━━ Stored data
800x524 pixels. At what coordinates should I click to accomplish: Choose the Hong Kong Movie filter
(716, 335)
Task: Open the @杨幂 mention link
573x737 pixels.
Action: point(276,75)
━━━━
━━ Stored data
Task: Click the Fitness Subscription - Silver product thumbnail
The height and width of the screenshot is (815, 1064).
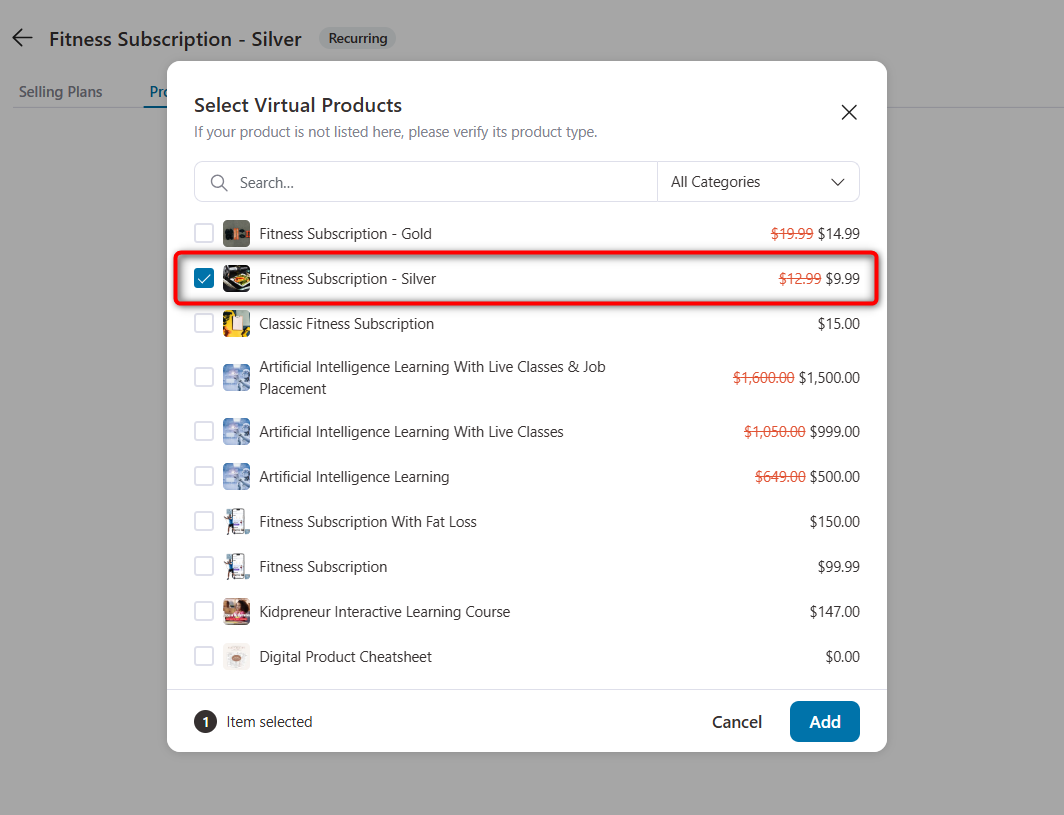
━━━━
━━ Stored data
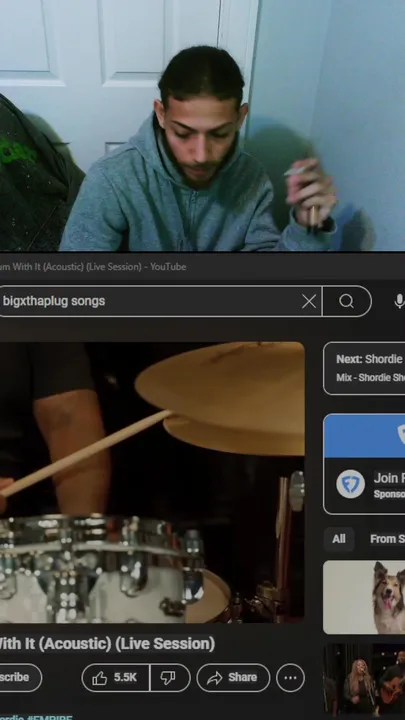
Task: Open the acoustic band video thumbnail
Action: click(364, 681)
━━━━
*Problem to work on*:
Take the entries above and return only the lines from the one with "Task: Click the" to the one with "The height and", both included, unchanged.

*Solution for this task*:
Task: Click the Fitness Subscription - Silver product thumbnail
The height and width of the screenshot is (815, 1064).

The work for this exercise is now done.